[Stored data]
___
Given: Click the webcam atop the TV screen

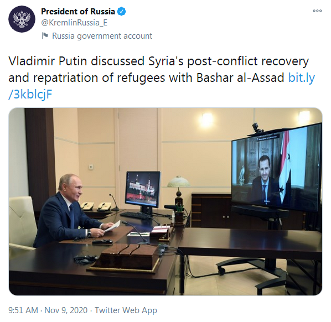Looking at the screenshot, I should [x=257, y=128].
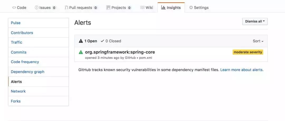Expand the Sort dropdown menu
The height and width of the screenshot is (121, 285).
(x=258, y=41)
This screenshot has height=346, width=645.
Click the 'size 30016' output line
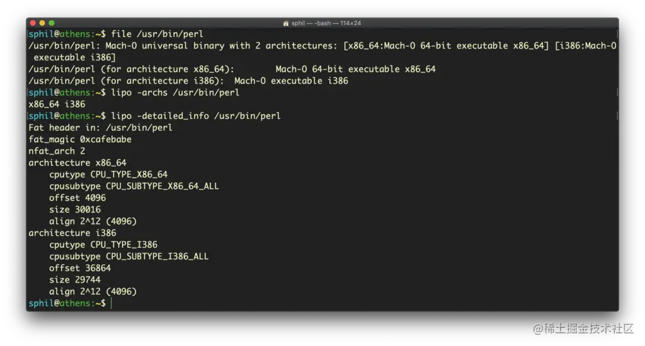pyautogui.click(x=75, y=209)
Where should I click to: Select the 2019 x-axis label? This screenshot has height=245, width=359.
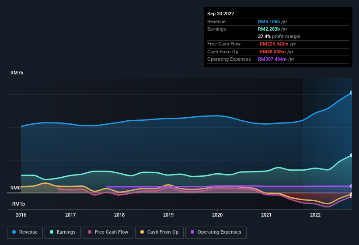click(x=168, y=215)
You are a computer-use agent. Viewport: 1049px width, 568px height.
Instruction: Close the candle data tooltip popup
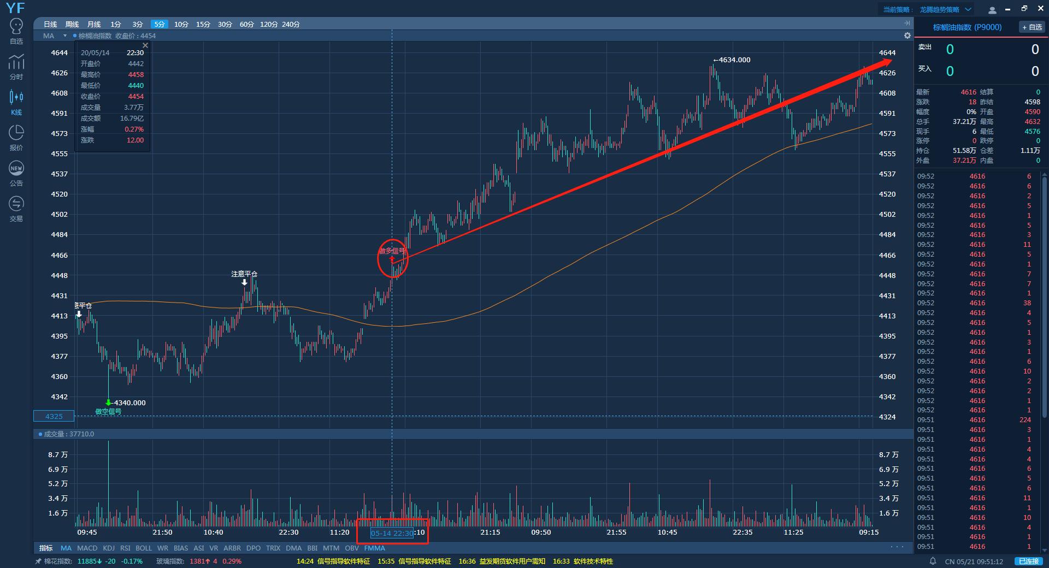click(x=145, y=45)
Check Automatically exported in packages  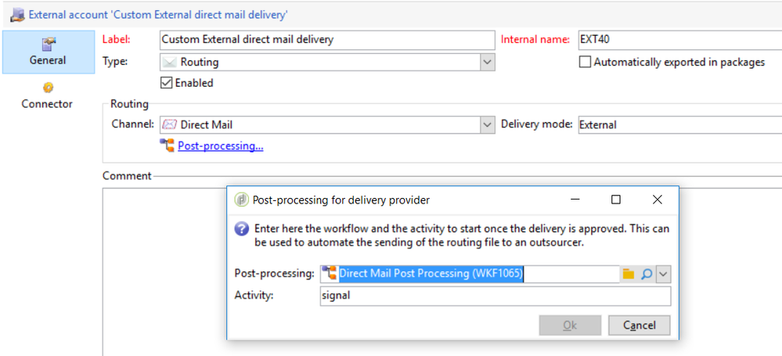[585, 62]
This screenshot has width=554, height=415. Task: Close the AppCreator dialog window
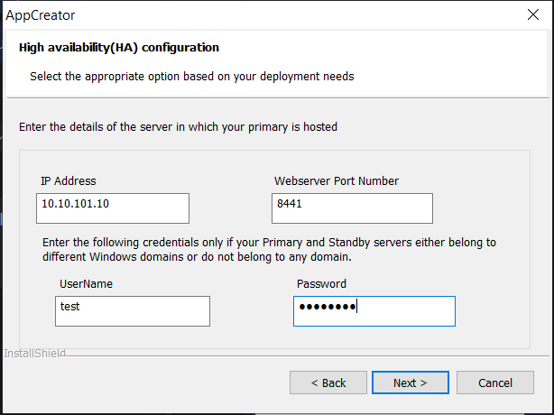click(532, 14)

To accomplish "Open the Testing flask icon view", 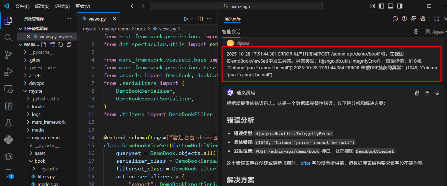I will pyautogui.click(x=8, y=123).
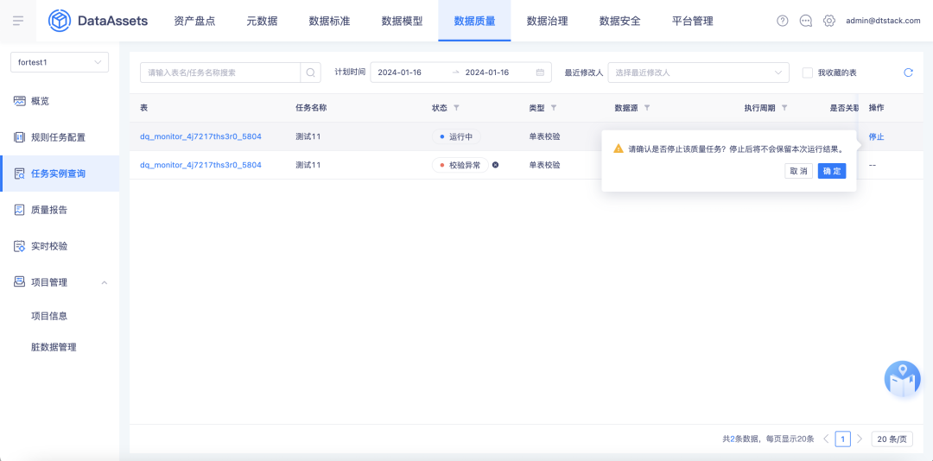Open the settings gear icon
The width and height of the screenshot is (933, 461).
829,21
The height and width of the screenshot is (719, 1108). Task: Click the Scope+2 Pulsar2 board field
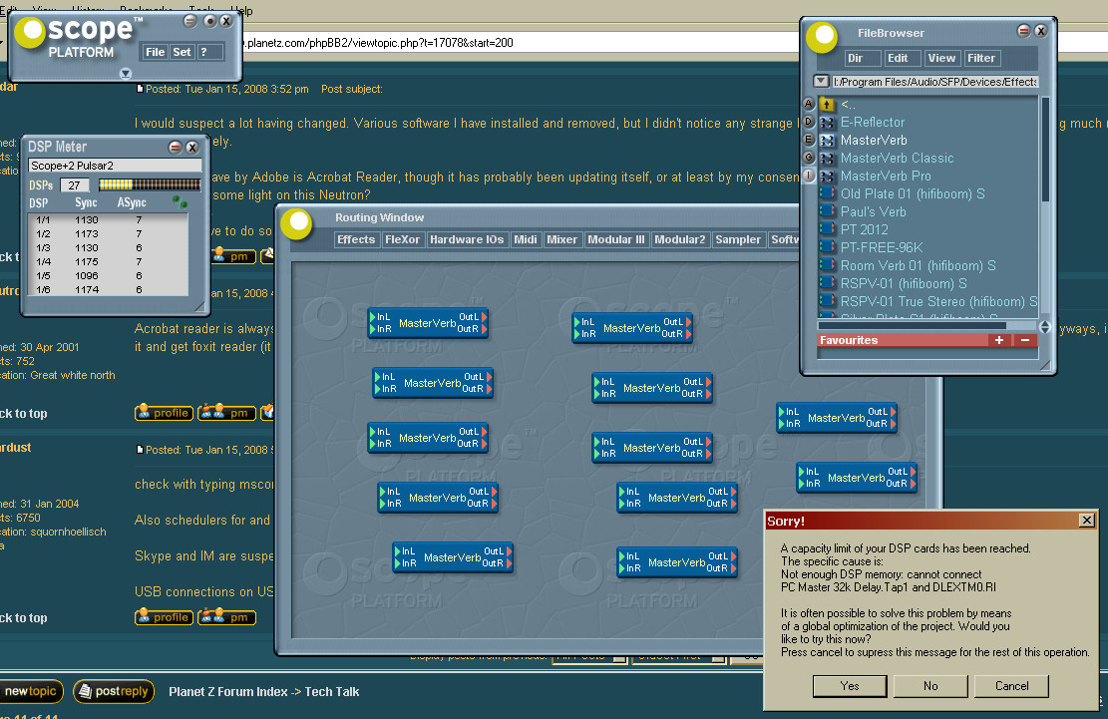[x=115, y=166]
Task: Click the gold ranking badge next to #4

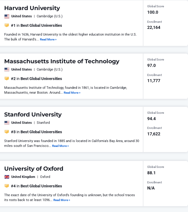Action: [x=7, y=186]
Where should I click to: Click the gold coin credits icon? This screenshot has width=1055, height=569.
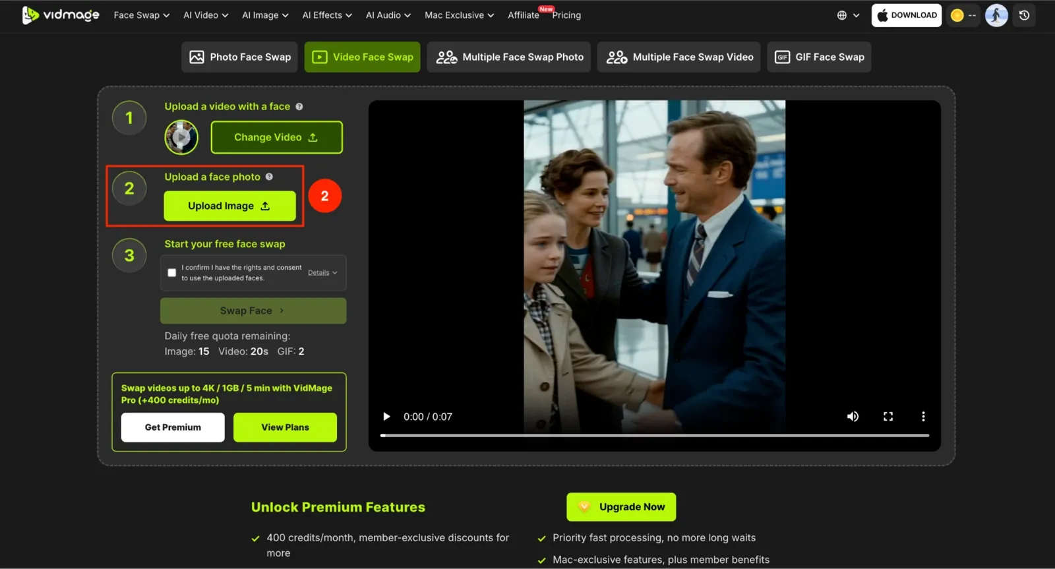tap(957, 15)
___
> WHAT YOU HAVE TO DO
Excluding the pictures, write out exactly the lines from the line that contains "Where should I click to: Click" through the end of the records.

> WRITTEN SOLUTION
Where should I click to: Click the gold coin credits icon? This screenshot has width=1055, height=569.
tap(957, 15)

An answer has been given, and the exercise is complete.